• Supplied material:
- Opening Delimiter -
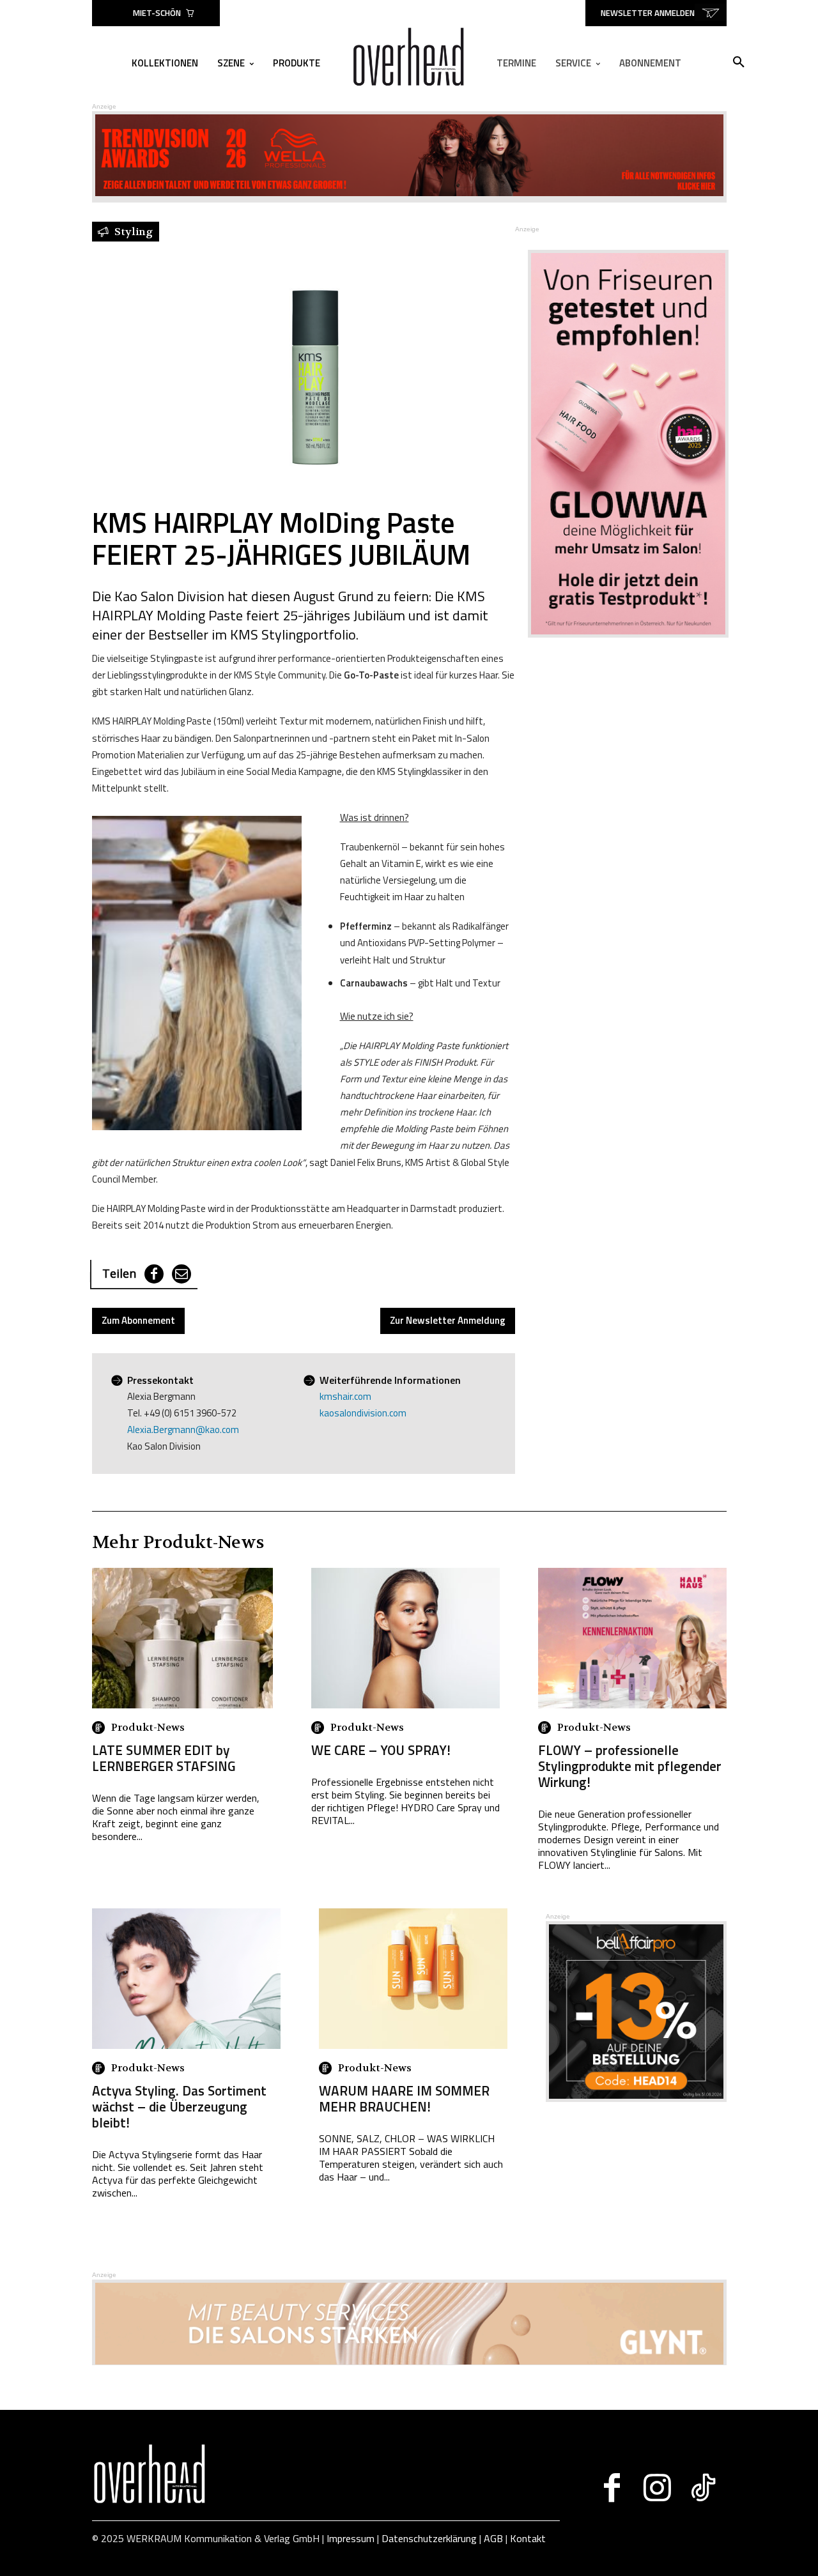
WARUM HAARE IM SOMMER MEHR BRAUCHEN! (404, 2098)
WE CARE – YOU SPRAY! (381, 1750)
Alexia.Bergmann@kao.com (183, 1429)
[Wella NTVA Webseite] (409, 192)
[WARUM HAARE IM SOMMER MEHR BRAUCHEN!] (413, 1978)
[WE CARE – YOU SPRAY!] (405, 1638)
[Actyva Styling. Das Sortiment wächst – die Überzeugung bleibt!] (186, 1978)
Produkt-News (148, 1727)
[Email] (181, 1274)
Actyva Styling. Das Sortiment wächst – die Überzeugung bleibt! (179, 2106)
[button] (738, 62)
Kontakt (528, 2538)
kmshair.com (345, 1396)
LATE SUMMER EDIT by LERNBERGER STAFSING (164, 1758)
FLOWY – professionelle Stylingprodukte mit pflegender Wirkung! (630, 1766)
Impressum (350, 2538)
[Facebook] (154, 1274)
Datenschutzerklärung (429, 2538)
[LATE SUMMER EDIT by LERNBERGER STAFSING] (182, 1638)
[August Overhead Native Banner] (636, 2098)
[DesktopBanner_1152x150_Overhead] (409, 2361)
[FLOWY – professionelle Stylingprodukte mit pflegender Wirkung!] (632, 1638)
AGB (493, 2538)
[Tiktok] (702, 2487)
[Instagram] (657, 2487)
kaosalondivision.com (363, 1413)
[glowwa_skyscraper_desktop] (621, 444)
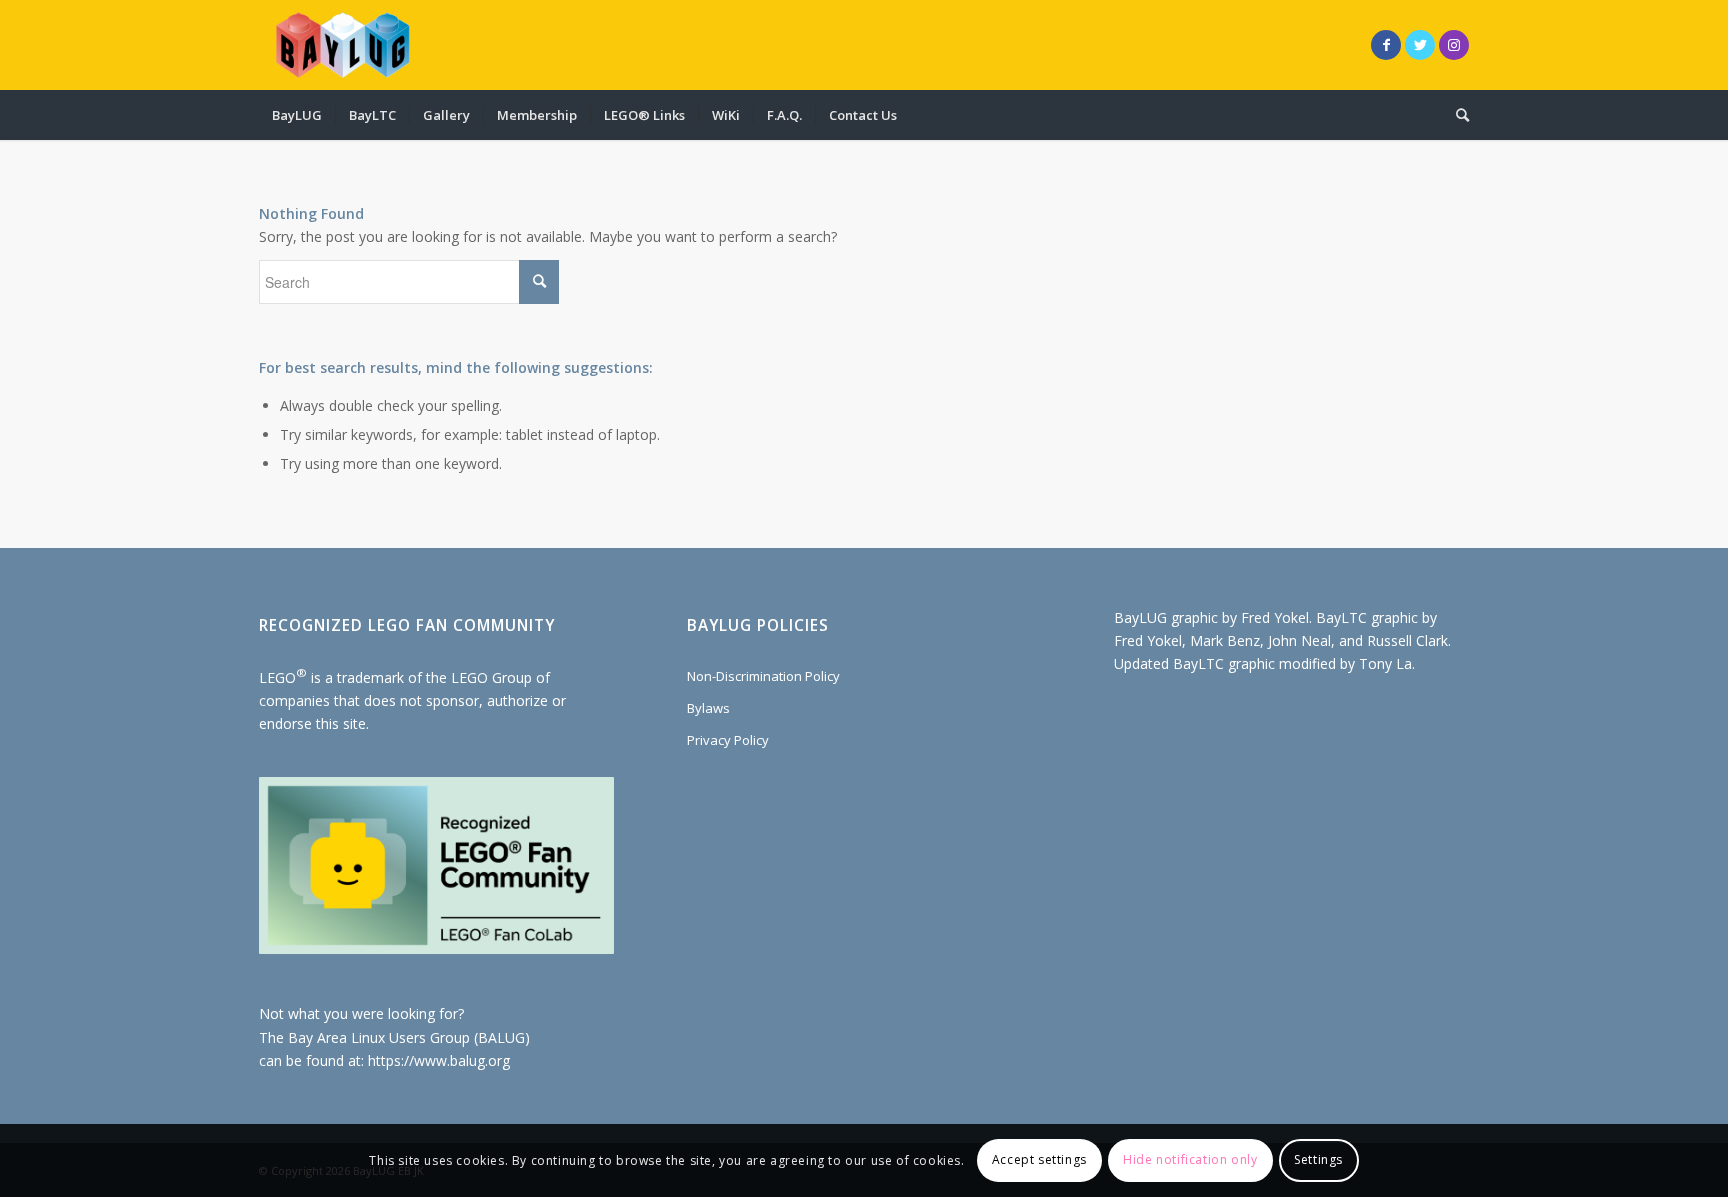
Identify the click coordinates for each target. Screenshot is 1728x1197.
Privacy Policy (728, 740)
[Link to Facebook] (1386, 45)
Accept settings (1039, 1159)
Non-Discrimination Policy (763, 676)
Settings (1318, 1159)
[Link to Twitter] (1420, 45)
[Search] (1456, 115)
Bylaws (708, 708)
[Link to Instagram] (1454, 45)
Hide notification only (1190, 1159)
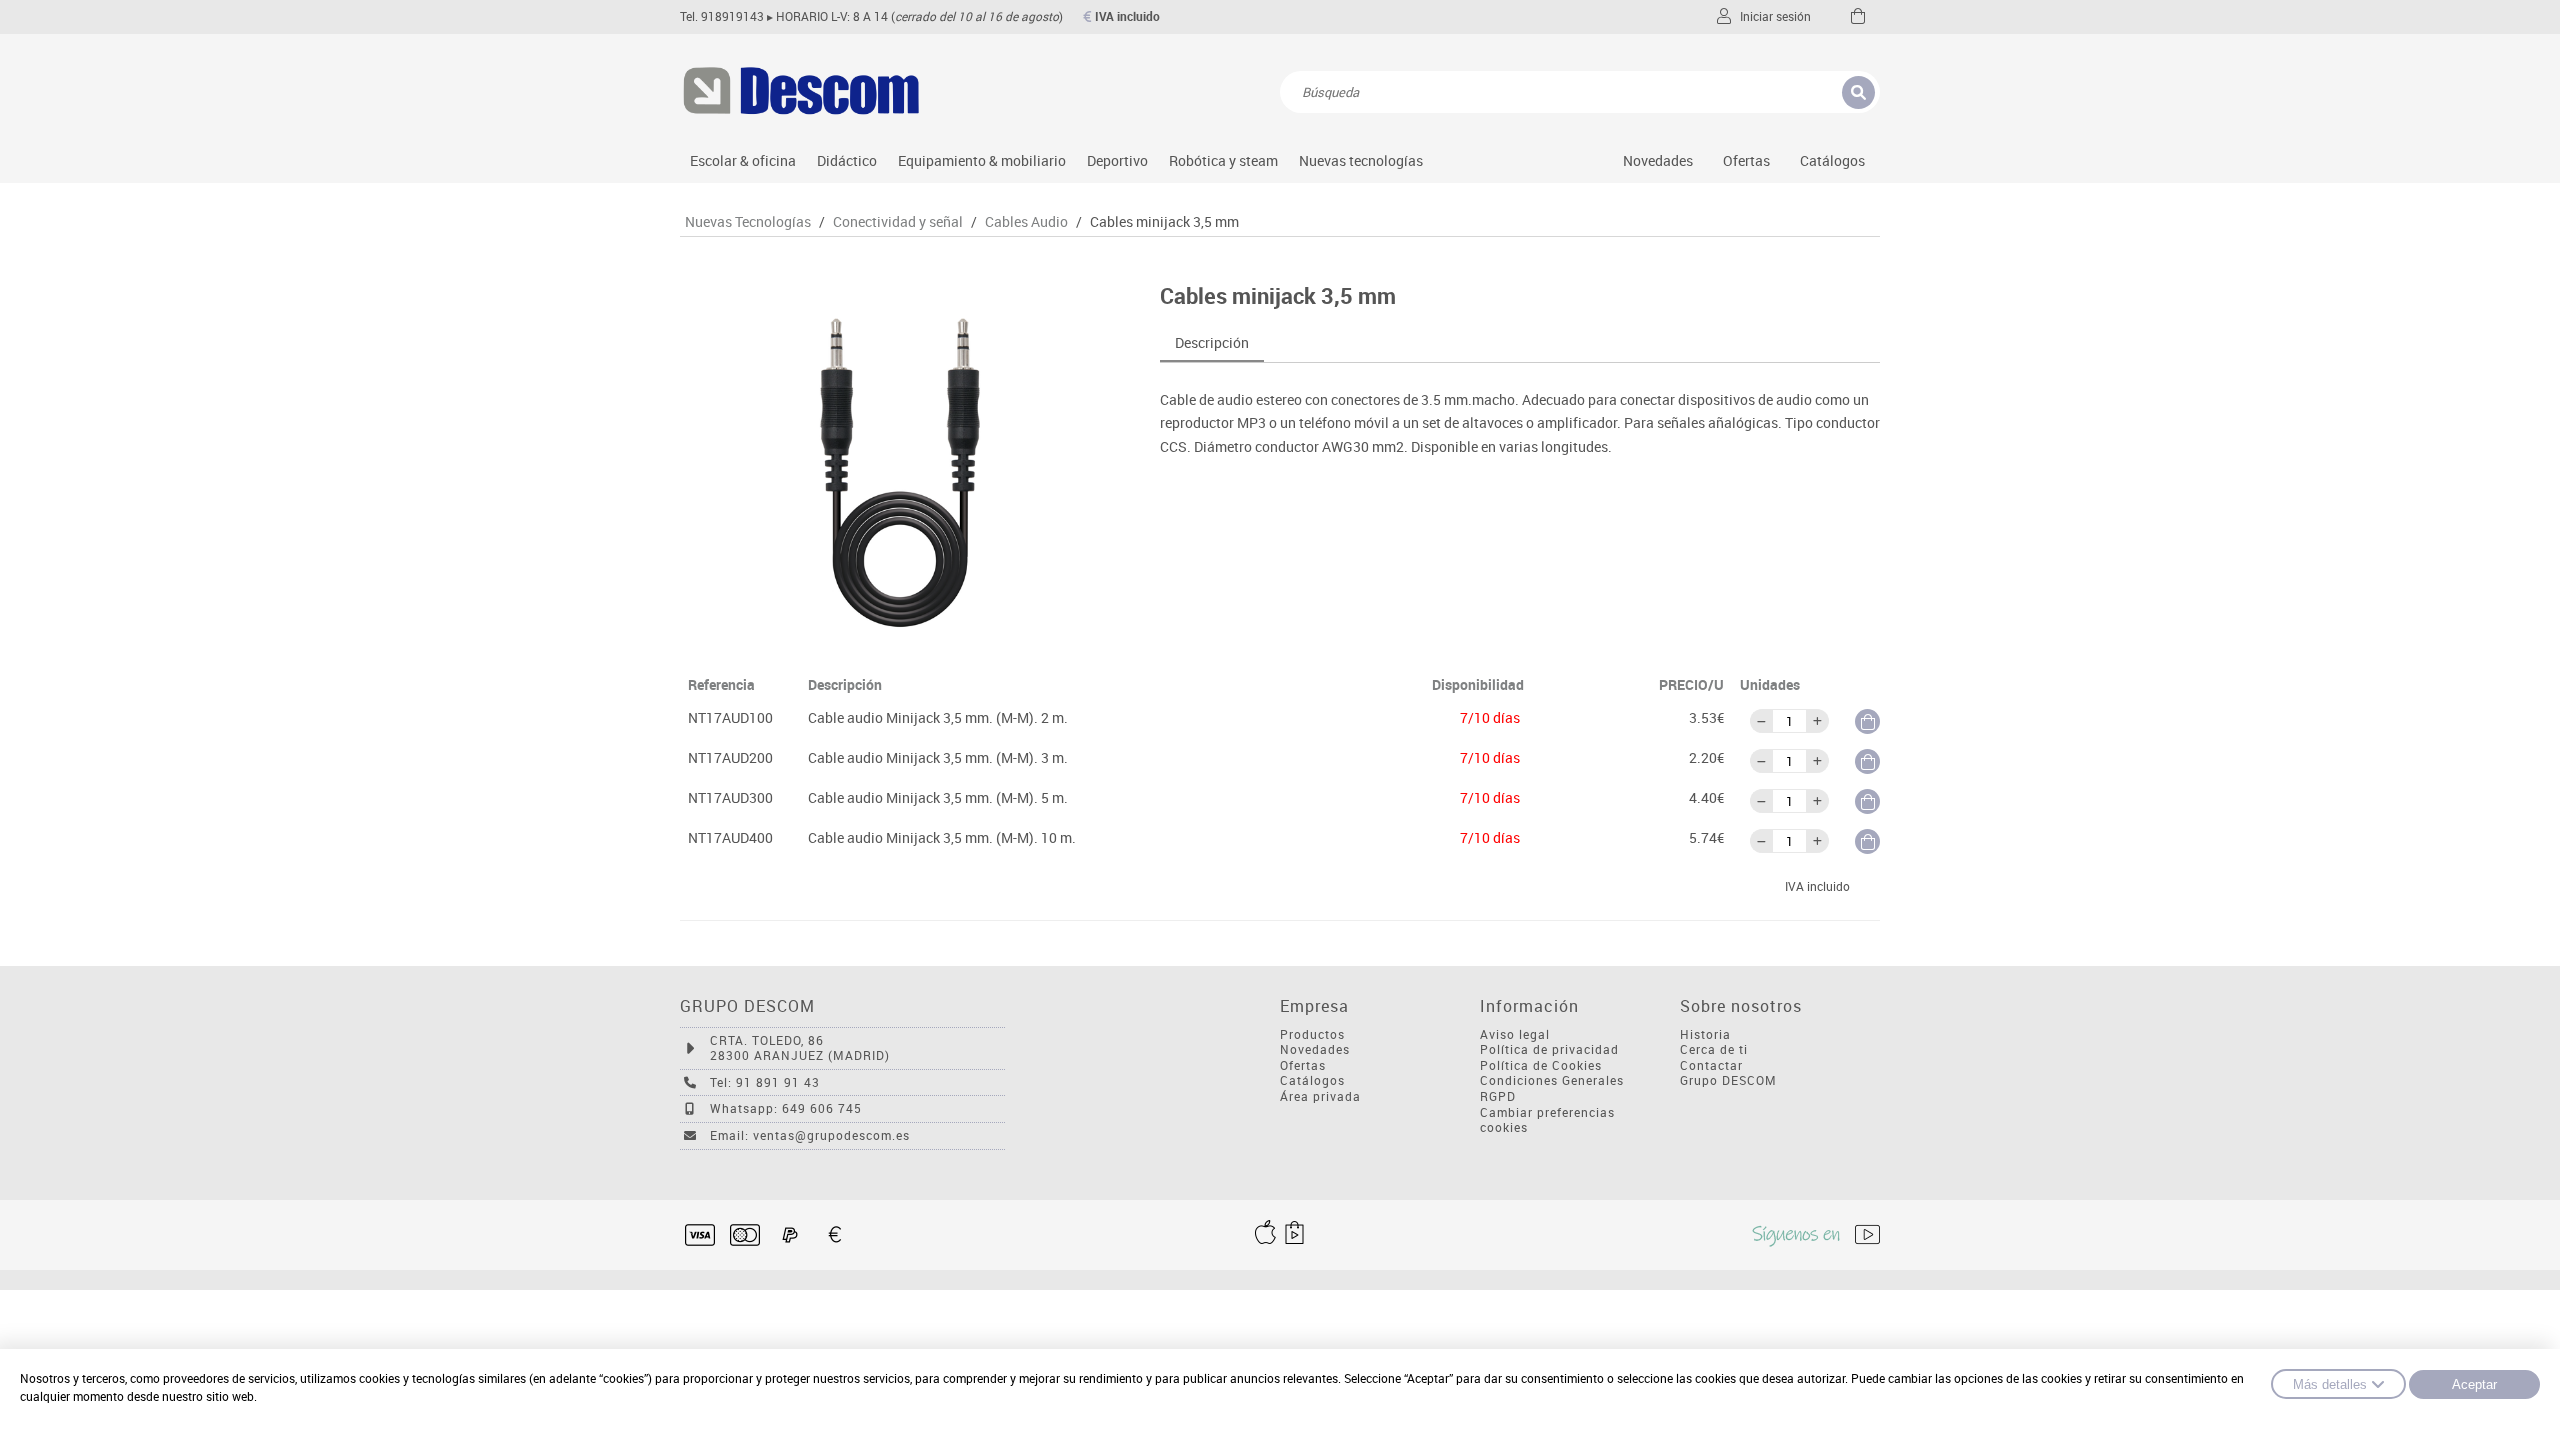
- Closing Delimiter -
• Task: Transcribe the entries word for word, without their pictures.

• Answer area:
WARUM HAARE IM SOMMER MEHR BRAUCHEN! (404, 2098)
WE CARE – YOU SPRAY! (381, 1750)
Alexia.Bergmann@kao.com (183, 1429)
[Wella NTVA Webseite] (409, 192)
[WARUM HAARE IM SOMMER MEHR BRAUCHEN!] (413, 1978)
[WE CARE – YOU SPRAY!] (405, 1638)
[Actyva Styling. Das Sortiment wächst – die Überzeugung bleibt!] (186, 1978)
Produkt-News (148, 1727)
[Email] (181, 1274)
Actyva Styling. Das Sortiment wächst – die Überzeugung bleibt! (179, 2106)
[button] (738, 62)
Kontakt (528, 2538)
kmshair.com (345, 1396)
LATE SUMMER EDIT by LERNBERGER STAFSING (164, 1758)
FLOWY – professionelle Stylingprodukte mit pflegender Wirkung! (630, 1766)
Impressum (350, 2538)
[Facebook] (154, 1274)
Datenschutzerklärung (429, 2538)
[LATE SUMMER EDIT by LERNBERGER STAFSING] (182, 1638)
[August Overhead Native Banner] (636, 2098)
[DesktopBanner_1152x150_Overhead] (409, 2361)
[FLOWY – professionelle Stylingprodukte mit pflegender Wirkung!] (632, 1638)
AGB (493, 2538)
[Tiktok] (702, 2487)
[Instagram] (657, 2487)
kaosalondivision.com (363, 1413)
[glowwa_skyscraper_desktop] (621, 444)
Identify the click coordinates for each target. Screenshot is 1728x1197.
Privacy Policy (728, 740)
[Link to Facebook] (1386, 45)
Accept settings (1039, 1159)
Non-Discrimination Policy (763, 676)
Settings (1318, 1159)
[Link to Twitter] (1420, 45)
[Search] (1456, 115)
Bylaws (708, 708)
[Link to Instagram] (1454, 45)
Hide notification only (1190, 1159)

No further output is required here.